Partition an array into K subarrays with minimal difference

split array into sub-arrays python
divide an array into 4 subarrays
minimize the cost of partitioning an array into k groups
clustering partitioning an array such that sum of square differences is minimum
partition array for maximum sum
split an array into three equal sum subarrays
minimum sum of array after k steps
divide array in sets of k consecutive numbers

DISCLAIMER:

Described problem looks like a task from a competition. I'm not participating in any of them, I'm not aware about any ongoing competitions, which might involve the problem. If there are any of them, I'll close the question to stay fair!

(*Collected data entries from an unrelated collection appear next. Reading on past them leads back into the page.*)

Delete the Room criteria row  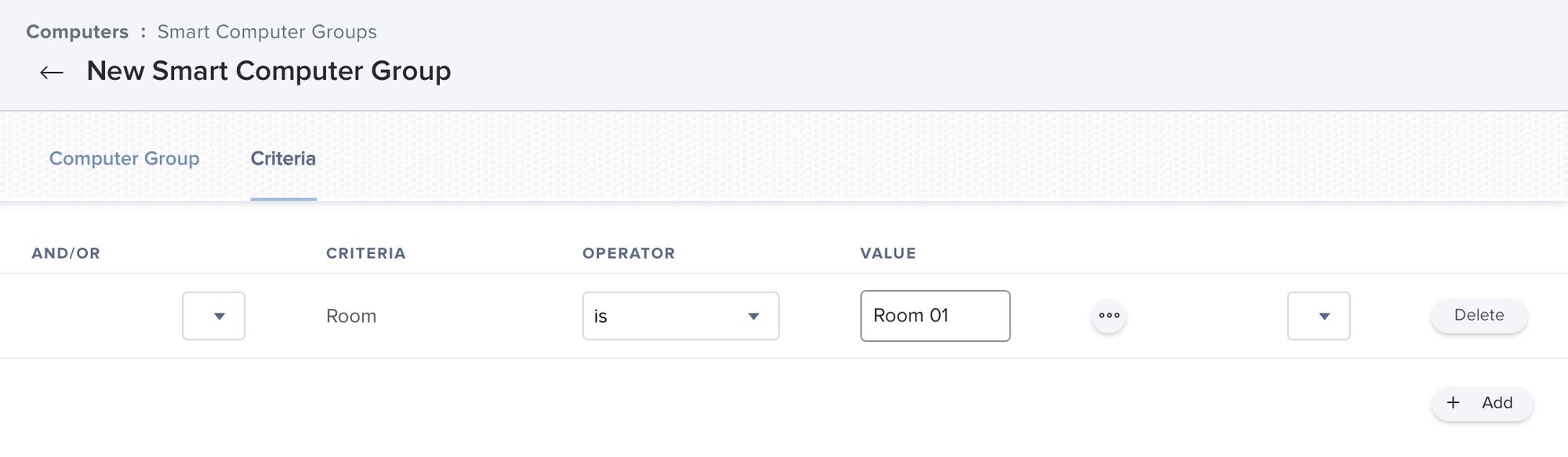click(x=1479, y=315)
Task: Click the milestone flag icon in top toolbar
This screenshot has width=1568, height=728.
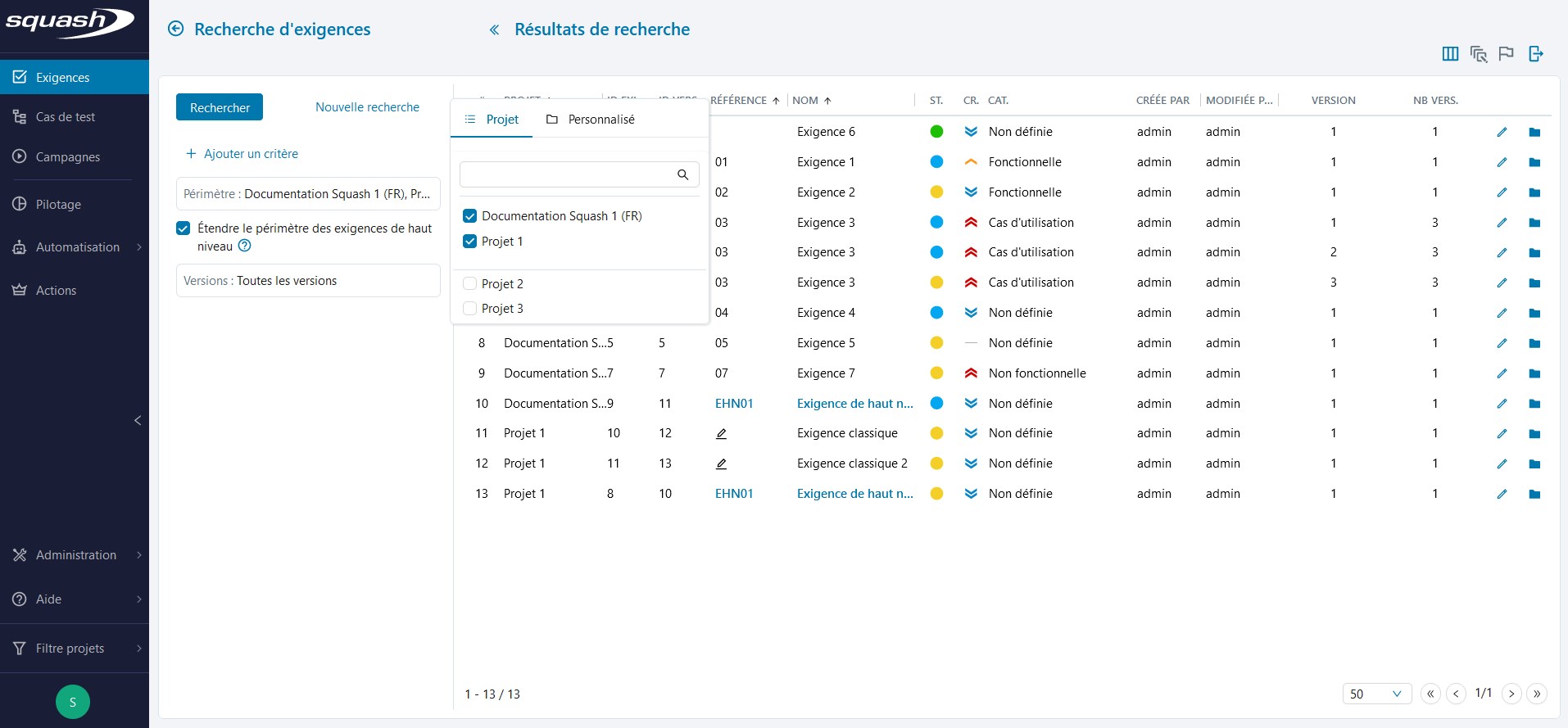Action: [x=1506, y=54]
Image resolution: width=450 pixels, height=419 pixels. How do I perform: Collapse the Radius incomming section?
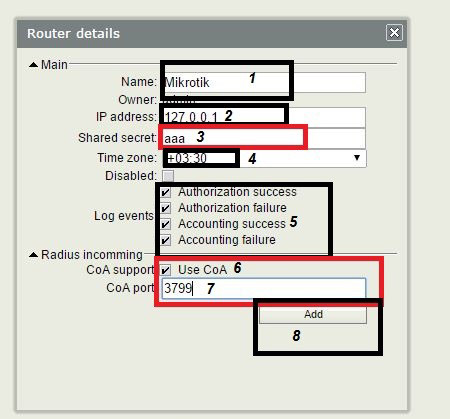pos(33,255)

I have a problem: given an array A of values and integer K, split A into exactly K non-overlapping contiguous subarrays in such way that difference between a subarray with minimal and a subarray maximum sums is minimal. It is allowed to rotate A by any number in any direction.

Consider an example:

Input: A = [5 1 1 1 3 2], K = 3

Output: [5][1 1 1][3 2], maximum sum = 5, minimum sum = 3, result = 2

I have partially working code (terribly ugly, my bad, but it does not meant to be production quality):

#include <climits>
#include <cstdio>
#include <cstring>

const int max_n = 50;
const int max_k = 20;

int deps[max_n];

int max (int x, int y) {
  return x > y ? x : y;
}

int min (int x, int y) {
  return x < y ? x : y;
}

int sum (int a[], int start, int end) {
  int res = 0;
  for (int i = start; i <= end; ++i) res += a[i];

  return res;
}

int k_partitioning(int k, int n, int deps[]) {
  int res = INT_MAX;
  // consider all possible rotations/shifts
  for(int offset = 0; offset < n; ++offset) {
    for(int l_min = 0; l_min < n; ++l_min) {
      for(int r_min = l_min; r_min < n; ++r_min) {
        // check minimal sum subarray
        int min_sum = sum (deps, l_min, r_min);

        int dp[k][n];
        for (int s = 0; s < k; ++s) {
          for (int q = 0; q < n; ++q) {
            dp[s][q] = 0;
          }
        }
        // assuming that current sum is a target sum
        dp[0][r_min-l_min] = min_sum;

        for(int p = 1; p < k; ++p) {
          for(int l_max = 0; l_max < n; ++l_max) {
            for(int r_max = 0; r_max < n; ++r_max) {
              int max_sum = sum(deps, l_max, r_max);

              if (max_sum >= min_sum) dp[p][r_max] = max(dp[p-1][l_max], max_sum);
            } // l_maxs
          } // r_maxs
        } // partitions
        // printing dp

        // skip incorrect partitioning, when not all K partitions were used
        if (dp[k-1][n-1] == 0) continue;

        // update difference
        res = min (res, dp[k-1][n-1] - min_sum);
      } // end min sum seg
    } // start min sum seg
    //break;
  } // cuts
  return res;
}

int main(int argc, char* argv[]) {
  int k = 0;
  scanf("%d", &k);

  int n = 0;
  scanf("%d", &n);

  for (int i = 0; i < n; ++i) {
    scanf("%d", &deps[i]);
  }

  printf ("%d\n", k_partitioning(k, n, deps));

  return 0;
}

The idea is simple: assume that current partition has minimal sum, enumerate all possible maximal partitions, setup dynamic programming for generating maximum sum with minimal value, check for difference. Total complexity: O(K*N^4).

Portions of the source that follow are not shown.